_What the exercise asks_
In the records from the line with "location of CONTACT." up to and including the line with "center [608, 869].", swap "Where is" for "Where can I find" and give those lines back with nothing else altered.

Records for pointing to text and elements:
□ □ □ □ □

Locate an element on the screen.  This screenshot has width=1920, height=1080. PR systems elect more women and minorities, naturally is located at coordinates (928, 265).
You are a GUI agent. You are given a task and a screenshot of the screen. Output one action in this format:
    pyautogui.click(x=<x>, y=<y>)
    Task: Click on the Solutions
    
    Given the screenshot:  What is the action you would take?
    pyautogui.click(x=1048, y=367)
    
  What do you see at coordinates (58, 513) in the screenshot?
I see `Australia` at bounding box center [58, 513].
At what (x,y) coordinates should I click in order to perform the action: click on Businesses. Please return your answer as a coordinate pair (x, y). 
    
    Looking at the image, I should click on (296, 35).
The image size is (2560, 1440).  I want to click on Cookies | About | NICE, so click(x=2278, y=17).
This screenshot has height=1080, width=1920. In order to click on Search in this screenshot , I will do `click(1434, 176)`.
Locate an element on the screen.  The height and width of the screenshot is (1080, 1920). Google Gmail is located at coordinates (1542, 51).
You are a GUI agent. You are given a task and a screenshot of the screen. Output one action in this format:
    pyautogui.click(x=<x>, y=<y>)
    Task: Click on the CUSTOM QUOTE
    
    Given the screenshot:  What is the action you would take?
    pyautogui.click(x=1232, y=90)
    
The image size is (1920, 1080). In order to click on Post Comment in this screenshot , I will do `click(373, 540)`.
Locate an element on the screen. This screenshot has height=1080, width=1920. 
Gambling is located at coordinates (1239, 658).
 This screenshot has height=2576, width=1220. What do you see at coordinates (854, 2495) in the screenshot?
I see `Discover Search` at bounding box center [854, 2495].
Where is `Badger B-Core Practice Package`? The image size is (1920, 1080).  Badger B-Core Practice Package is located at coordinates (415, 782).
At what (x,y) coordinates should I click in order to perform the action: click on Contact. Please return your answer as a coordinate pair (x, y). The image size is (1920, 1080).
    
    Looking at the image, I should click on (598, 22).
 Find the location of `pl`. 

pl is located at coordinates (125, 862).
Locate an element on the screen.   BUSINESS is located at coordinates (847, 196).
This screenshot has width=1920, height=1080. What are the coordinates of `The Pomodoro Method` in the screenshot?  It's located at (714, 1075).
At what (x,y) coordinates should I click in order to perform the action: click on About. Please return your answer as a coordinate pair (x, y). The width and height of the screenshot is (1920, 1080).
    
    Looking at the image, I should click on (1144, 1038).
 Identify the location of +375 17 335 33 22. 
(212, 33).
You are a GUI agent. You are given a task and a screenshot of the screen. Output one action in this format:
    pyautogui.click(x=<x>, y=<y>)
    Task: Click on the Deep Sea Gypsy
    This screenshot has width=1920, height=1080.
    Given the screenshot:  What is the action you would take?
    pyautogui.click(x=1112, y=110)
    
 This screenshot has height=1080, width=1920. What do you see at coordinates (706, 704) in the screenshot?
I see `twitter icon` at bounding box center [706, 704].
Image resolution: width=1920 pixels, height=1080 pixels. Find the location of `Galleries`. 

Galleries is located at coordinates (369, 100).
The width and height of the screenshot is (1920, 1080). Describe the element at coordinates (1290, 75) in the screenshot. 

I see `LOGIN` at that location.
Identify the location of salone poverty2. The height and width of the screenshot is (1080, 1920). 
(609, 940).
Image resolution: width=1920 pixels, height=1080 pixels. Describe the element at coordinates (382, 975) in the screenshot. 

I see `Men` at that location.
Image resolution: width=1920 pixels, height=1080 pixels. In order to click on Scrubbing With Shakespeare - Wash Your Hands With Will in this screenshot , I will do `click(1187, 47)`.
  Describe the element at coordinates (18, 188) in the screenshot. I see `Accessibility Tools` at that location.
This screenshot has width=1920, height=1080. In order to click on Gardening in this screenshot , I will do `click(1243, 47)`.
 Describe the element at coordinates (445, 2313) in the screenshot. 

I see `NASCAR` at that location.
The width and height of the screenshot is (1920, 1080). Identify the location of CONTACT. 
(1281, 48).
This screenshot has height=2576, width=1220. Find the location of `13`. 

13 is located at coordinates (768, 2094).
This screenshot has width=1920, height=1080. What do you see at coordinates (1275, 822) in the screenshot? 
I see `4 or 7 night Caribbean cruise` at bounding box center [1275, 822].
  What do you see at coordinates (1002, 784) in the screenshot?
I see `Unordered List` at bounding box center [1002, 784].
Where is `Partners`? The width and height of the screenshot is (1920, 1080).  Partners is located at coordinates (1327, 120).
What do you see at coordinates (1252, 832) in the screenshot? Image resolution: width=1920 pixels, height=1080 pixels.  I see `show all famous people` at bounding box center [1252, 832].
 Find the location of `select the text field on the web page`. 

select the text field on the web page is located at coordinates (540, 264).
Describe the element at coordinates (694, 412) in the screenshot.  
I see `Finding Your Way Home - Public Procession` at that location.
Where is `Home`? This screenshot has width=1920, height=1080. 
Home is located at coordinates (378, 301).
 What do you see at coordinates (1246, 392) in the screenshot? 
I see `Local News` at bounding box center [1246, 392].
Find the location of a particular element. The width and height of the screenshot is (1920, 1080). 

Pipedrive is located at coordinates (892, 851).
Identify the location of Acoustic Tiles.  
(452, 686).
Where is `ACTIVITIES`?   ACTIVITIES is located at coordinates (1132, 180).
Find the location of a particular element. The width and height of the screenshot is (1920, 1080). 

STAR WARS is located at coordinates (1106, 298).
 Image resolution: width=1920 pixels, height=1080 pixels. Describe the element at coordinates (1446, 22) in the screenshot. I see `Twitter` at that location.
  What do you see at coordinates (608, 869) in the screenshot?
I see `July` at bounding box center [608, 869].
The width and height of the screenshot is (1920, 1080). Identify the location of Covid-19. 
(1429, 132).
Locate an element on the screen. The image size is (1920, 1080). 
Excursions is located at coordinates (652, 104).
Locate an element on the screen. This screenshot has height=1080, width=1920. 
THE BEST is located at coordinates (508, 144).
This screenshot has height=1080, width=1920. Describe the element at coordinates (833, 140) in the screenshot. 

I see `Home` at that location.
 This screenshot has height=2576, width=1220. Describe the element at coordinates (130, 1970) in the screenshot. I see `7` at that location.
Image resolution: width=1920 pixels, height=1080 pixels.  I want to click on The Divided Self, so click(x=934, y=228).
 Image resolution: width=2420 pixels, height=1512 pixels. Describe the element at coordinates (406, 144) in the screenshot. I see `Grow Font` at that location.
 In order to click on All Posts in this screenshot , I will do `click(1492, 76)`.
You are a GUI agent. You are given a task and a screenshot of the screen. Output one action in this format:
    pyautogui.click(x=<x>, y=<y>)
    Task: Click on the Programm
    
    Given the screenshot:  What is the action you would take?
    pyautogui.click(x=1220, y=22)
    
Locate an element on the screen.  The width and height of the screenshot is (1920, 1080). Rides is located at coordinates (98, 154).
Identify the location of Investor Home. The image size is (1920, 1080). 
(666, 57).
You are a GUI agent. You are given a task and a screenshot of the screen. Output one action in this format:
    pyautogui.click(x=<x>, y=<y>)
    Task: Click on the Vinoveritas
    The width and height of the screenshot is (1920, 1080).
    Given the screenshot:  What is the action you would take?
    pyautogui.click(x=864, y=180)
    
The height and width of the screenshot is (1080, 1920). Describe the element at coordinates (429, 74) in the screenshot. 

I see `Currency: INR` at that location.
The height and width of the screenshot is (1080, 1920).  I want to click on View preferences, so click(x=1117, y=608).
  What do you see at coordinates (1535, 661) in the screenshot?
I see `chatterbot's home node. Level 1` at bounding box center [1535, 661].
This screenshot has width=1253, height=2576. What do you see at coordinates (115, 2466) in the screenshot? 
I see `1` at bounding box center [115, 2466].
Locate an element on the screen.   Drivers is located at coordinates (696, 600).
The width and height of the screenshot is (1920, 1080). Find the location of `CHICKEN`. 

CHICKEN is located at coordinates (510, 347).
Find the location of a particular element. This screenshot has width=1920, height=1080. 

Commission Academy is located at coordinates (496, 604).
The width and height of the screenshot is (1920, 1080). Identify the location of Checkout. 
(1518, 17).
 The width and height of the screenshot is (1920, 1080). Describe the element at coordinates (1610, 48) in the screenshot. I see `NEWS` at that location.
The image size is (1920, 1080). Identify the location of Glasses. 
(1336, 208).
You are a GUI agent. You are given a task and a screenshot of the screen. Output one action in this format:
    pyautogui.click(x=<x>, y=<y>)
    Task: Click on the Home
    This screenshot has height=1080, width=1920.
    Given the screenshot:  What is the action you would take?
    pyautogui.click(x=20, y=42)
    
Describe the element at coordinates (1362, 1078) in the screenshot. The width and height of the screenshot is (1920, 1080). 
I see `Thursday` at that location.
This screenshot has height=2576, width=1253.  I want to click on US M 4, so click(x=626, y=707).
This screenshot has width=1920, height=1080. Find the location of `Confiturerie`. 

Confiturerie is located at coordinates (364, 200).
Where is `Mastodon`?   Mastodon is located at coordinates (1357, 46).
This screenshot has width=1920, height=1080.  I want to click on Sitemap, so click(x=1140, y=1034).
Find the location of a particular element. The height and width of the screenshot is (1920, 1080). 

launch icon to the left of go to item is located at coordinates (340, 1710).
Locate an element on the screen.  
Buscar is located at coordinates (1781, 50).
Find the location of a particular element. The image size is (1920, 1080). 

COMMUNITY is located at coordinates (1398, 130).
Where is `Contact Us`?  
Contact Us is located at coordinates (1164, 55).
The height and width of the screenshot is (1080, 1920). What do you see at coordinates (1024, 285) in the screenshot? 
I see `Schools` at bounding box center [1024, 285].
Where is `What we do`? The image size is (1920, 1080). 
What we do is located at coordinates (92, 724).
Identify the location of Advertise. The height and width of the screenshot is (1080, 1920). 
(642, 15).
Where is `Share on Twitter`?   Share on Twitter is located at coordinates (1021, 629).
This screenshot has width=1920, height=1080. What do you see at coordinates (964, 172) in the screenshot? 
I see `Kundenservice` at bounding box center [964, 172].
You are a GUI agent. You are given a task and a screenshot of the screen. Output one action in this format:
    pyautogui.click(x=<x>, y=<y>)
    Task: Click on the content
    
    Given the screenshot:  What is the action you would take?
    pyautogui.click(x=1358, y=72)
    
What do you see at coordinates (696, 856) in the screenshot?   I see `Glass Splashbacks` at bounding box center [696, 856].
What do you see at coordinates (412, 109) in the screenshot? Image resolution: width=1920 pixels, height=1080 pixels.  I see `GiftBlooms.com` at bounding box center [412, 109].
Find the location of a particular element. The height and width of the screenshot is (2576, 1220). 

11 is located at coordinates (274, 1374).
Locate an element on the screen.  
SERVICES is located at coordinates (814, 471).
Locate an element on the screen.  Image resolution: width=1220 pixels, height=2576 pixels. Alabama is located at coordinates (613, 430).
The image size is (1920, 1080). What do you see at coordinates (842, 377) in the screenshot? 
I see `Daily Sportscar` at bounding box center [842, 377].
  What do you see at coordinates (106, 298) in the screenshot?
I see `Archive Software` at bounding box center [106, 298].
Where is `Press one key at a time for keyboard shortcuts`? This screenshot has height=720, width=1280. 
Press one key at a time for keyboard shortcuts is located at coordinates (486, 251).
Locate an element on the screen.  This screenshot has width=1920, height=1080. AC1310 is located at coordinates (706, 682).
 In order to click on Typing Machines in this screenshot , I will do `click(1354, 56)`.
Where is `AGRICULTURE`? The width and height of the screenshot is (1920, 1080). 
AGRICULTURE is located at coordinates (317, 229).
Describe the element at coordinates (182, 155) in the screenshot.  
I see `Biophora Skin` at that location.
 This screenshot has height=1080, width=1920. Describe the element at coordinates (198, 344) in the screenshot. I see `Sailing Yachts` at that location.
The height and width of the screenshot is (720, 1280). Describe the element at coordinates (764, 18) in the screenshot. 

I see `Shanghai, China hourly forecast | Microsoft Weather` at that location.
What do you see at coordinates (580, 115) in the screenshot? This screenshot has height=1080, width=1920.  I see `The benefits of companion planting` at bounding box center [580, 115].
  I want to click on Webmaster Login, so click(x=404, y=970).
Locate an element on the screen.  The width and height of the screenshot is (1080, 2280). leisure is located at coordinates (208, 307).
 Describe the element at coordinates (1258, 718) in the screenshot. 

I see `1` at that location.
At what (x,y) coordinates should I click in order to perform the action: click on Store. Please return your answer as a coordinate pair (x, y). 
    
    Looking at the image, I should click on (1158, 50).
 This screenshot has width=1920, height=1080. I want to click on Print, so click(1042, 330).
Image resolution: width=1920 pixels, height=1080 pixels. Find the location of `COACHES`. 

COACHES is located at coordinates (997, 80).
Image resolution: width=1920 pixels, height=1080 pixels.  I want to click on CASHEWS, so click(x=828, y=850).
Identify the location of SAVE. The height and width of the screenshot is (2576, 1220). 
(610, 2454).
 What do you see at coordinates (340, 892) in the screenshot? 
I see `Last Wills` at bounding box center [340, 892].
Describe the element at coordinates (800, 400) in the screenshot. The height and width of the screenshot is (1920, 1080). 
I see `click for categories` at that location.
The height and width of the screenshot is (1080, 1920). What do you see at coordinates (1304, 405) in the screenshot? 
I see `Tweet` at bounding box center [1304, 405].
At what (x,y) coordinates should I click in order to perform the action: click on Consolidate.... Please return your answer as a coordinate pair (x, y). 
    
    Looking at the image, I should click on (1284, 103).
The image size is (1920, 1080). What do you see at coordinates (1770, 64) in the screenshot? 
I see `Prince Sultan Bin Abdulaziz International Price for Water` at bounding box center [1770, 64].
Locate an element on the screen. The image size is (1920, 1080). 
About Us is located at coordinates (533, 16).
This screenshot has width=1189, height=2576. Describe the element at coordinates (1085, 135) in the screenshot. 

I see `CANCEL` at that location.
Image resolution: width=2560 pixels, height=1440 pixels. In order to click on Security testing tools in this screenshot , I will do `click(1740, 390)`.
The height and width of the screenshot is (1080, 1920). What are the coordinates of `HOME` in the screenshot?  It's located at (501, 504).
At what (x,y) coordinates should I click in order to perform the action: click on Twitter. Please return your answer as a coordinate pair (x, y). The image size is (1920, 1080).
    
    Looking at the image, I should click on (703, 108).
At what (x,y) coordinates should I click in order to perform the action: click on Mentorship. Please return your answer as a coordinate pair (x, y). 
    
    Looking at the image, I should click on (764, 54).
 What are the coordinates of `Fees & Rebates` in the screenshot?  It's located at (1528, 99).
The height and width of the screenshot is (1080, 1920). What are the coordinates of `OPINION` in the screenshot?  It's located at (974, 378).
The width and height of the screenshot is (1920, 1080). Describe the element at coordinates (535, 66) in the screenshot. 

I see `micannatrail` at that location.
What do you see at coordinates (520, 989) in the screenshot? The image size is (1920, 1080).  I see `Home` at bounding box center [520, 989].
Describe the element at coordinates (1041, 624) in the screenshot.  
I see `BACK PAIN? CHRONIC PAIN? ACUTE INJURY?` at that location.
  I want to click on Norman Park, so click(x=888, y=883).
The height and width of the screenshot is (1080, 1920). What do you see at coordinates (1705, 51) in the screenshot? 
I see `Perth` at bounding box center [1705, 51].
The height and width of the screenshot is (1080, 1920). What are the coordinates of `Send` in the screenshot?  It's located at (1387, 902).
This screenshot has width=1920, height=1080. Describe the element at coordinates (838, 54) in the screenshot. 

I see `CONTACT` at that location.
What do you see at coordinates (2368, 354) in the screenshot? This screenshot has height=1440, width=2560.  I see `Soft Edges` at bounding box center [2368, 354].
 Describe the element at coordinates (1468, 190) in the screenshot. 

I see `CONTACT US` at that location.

□ □ □ □ □

_Expected output_
The width and height of the screenshot is (1920, 1080). Identify the location of CONTACT. 
(1281, 48).
This screenshot has height=2576, width=1220. Find the location of `13`. 

13 is located at coordinates (768, 2094).
This screenshot has width=1920, height=1080. What do you see at coordinates (1275, 822) in the screenshot? 
I see `4 or 7 night Caribbean cruise` at bounding box center [1275, 822].
  What do you see at coordinates (1002, 784) in the screenshot?
I see `Unordered List` at bounding box center [1002, 784].
Where can I find `Partners`? The width and height of the screenshot is (1920, 1080).  Partners is located at coordinates (1327, 120).
What do you see at coordinates (1252, 832) in the screenshot? Image resolution: width=1920 pixels, height=1080 pixels.  I see `show all famous people` at bounding box center [1252, 832].
 Find the location of `select the text field on the web page`. 

select the text field on the web page is located at coordinates (540, 264).
Describe the element at coordinates (694, 412) in the screenshot.  
I see `Finding Your Way Home - Public Procession` at that location.
Where can I find `Home`? This screenshot has width=1920, height=1080. 
Home is located at coordinates (378, 301).
 What do you see at coordinates (1246, 392) in the screenshot? 
I see `Local News` at bounding box center [1246, 392].
Find the location of a particular element. The width and height of the screenshot is (1920, 1080). 

Pipedrive is located at coordinates (892, 851).
Identify the location of Acoustic Tiles.  
(452, 686).
Where can I find `ACTIVITIES`?   ACTIVITIES is located at coordinates (1132, 180).
Find the location of a particular element. The width and height of the screenshot is (1920, 1080). 

STAR WARS is located at coordinates (1106, 298).
 Image resolution: width=1920 pixels, height=1080 pixels. Describe the element at coordinates (1446, 22) in the screenshot. I see `Twitter` at that location.
  What do you see at coordinates (608, 869) in the screenshot?
I see `July` at bounding box center [608, 869].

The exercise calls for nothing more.